Adverse Effects of COVID Vaccine Impacts Thousands of Women in Spain


By Hannah Claire Brimelow

More than 17,000 women in Spain reported being adversely affected by the COVID-19 vaccination in May.

Over 24,500 people who received the COVID-19 vaccination in Spain have reported suffering adverse events as of May 30. The majority of them – 17,408 – are women ages 18 to 64. Additionally, 4,117 men of the same age group were similarly affected. The study also indicated men and women over the age of 65  experienced adverse events following their vaccinations less frequently than younger people. Which vaccinations the impacted people received was not disclosed.

“A total of 26,227,825 doses of coronavirus vaccines had been administered in Spain” as of May 30, noted Statista in the report.

During May, Spain was set to receive “30 million doses of the Pfizer-BioNTech medication, 18 million doses of the Moderna, seven million of the Oxford-AstraZeneca and 17 million doses of the Janssen,” reported El País.

America’s Center for Disease Control and Prevention uses the term ‘adverse events’ to refer to health problems that occurs after vaccination.

A CDC report published May 14, 2021 on the Pfizer-BioNTech vaccine found three-quarters of recipients involved experiences systemic reactions to vaccine. This included “fatigue, headache and new or worsened muscle pain.” Additionally, “the frequency of systemic adverse events was higher in the younger than the older age” groups and “frequency and severity of systemic adverse events was higher after dose 2 than dose “ regardless of age.

Adverse events can include more dangerous patient experiences. This includes lymphadenopathy “in the arm and neck region” that lasted on average for 10 days. Recipients of the Pfizer vaccine also reported “appendicitis,” “acute myocardial infarction,” and “cerebrovascular accident.”

Swollen lymph nodes caused by the vaccination have interfered with accurate breast cancer screenings. Medical professionals recommend women over the age of 40 with an average risk of breast cancer get a mammogram every year. The swelling causes the diagnostic imaging, which was delayed for many women during lockdown, to result in false-positives across the country. Women have been advised to wait four-weeks after getting their second shots to go in for these early detection cancer screenings.

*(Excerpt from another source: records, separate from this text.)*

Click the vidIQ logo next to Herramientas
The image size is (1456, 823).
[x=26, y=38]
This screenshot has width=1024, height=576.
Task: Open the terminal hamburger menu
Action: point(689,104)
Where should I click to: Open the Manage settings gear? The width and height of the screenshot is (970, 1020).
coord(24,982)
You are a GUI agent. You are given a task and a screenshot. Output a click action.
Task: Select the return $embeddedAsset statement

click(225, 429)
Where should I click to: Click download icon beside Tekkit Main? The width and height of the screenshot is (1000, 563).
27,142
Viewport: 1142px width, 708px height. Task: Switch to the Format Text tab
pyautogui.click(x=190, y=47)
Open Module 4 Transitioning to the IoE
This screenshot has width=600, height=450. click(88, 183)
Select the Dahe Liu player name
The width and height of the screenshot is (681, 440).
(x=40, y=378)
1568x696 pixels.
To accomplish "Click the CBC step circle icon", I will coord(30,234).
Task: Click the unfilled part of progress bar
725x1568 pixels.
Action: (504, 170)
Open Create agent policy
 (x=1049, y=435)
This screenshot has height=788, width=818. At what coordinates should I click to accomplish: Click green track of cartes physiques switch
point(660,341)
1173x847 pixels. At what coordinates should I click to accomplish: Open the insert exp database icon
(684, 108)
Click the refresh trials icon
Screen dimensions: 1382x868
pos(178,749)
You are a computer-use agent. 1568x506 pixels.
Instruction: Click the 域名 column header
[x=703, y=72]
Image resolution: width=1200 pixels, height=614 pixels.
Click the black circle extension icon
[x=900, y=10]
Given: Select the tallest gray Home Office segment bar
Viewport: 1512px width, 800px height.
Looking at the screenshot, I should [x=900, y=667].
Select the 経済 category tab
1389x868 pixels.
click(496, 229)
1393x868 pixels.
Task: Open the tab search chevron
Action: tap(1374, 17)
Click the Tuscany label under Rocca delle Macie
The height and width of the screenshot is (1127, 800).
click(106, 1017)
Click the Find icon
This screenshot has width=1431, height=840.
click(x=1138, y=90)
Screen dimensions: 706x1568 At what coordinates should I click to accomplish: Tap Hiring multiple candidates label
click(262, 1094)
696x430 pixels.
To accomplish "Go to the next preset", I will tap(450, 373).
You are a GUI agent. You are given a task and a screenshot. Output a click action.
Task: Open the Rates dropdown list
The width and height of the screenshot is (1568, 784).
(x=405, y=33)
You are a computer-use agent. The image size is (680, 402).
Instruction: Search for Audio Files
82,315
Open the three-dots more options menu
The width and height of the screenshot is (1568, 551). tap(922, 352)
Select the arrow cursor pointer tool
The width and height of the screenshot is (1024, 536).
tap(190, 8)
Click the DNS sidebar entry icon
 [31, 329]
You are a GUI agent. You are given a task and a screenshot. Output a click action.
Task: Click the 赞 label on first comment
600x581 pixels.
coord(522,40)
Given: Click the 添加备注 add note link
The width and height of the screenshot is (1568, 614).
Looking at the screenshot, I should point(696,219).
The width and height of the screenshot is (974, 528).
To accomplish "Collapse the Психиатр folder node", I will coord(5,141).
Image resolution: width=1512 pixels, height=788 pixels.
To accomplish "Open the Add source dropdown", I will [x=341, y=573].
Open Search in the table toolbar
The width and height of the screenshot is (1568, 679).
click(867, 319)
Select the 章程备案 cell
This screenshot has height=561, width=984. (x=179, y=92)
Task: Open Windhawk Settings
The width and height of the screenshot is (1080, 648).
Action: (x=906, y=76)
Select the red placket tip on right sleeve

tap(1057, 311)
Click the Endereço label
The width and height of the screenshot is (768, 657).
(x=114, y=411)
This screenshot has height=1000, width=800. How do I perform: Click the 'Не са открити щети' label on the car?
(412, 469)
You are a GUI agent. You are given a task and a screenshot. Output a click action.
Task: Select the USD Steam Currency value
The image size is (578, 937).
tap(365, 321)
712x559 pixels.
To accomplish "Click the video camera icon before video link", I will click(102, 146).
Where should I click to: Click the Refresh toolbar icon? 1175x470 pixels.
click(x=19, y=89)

Another CDC study that monitored the first few months of vaccinations found that “over 79% of side effects were reported by women though just about 60% of the doses were administered to women.” Women were found be far more likely to experience anaphylactic shock and skin reactions than male vaccine recipients. The possible a negative correlation between estrogen and adverse COVID-19 shot reactions is not clear.

Dr. Vivek Cherian, an internal-medicine physician in Baltimore told Business Insider that vaccine side effects are even more pronounced for pre-menopausal women than post-menopausal women.

Across the globe, women reported disrupted menstrual cycles after being vaccinated. This includes 13,000 women in the United Kingdom who reported changes their cycles to the Medicines and Healthcare Products Regulatory Agency.

The American College of Obstetricians and Gynecologists, the American Society for Reproductive Medicine, and the Society for Maternal-Fetal Medicine all deny that the vaccine damages female fertility. Instead, doctors attribute the women’s experiences to an inflammatory response caused by the injections.

“That inflammation, has a potential or potentially can modulate estrogen response, which could be the link between certain women having heavy periods after the vaccine,” said Dr. Akshat Jain, a hematologist at Loma Linda University School of Medicine, to ABC7 News.

However, other physicians noted that vaccine makers did not collect data about menstrual cycles during randomized trials. This oversight means accurate information regarding the vaccine’s impact on women’s periods cannot be provided to the public.

“There’s a long history of us not doing a great job at studying women in research studies because of some of this complexity,” said UCSF OBGYN, Dr. Heather Huddleston. She specializes in reproductive endocrinology. “The train sort of left the station on that because we are now recommending the vaccine for everybody. So it will be very hard for us to generate a control group to answer this question.”

According to the Daily Mail, “women aged 18 to 34 having emerged as the group most likely to refuse the jab, with many citing fertility as their main concern — according to a survey of 55,000 Britons by market researchers Find Out Now in December 2020.”

Government and health organizations continue to recommend women take the vaccine despite their concerns and questions.

The Heritage Foundation pointed out that CDC data “show that Americans, regardless of age group, are far more likely to die of something other than COVID-19.” Over 93% of COVID-19 deaths in America are occurred in those over the age of 55.

“Since 11 March 2021, several European countries (including Denmark, France, Italy, Latvia, Norway, Spain, Sweden and The Netherlands) temporarily suspended the use of the Oxford–AstraZeneca COVID-19 vaccine amid reports of blood clot events and the death of a vaccinated person,” a study from Multidisciplinary Digital Publishing Institute states.

This week, the American federal government flagged the Johnson & Johnson vaccine after reports of a rare pattern of Guillain-Barré syndrome was identified in several recipients.  The condition, which impacts the nervous system, required hospitalization in most cases.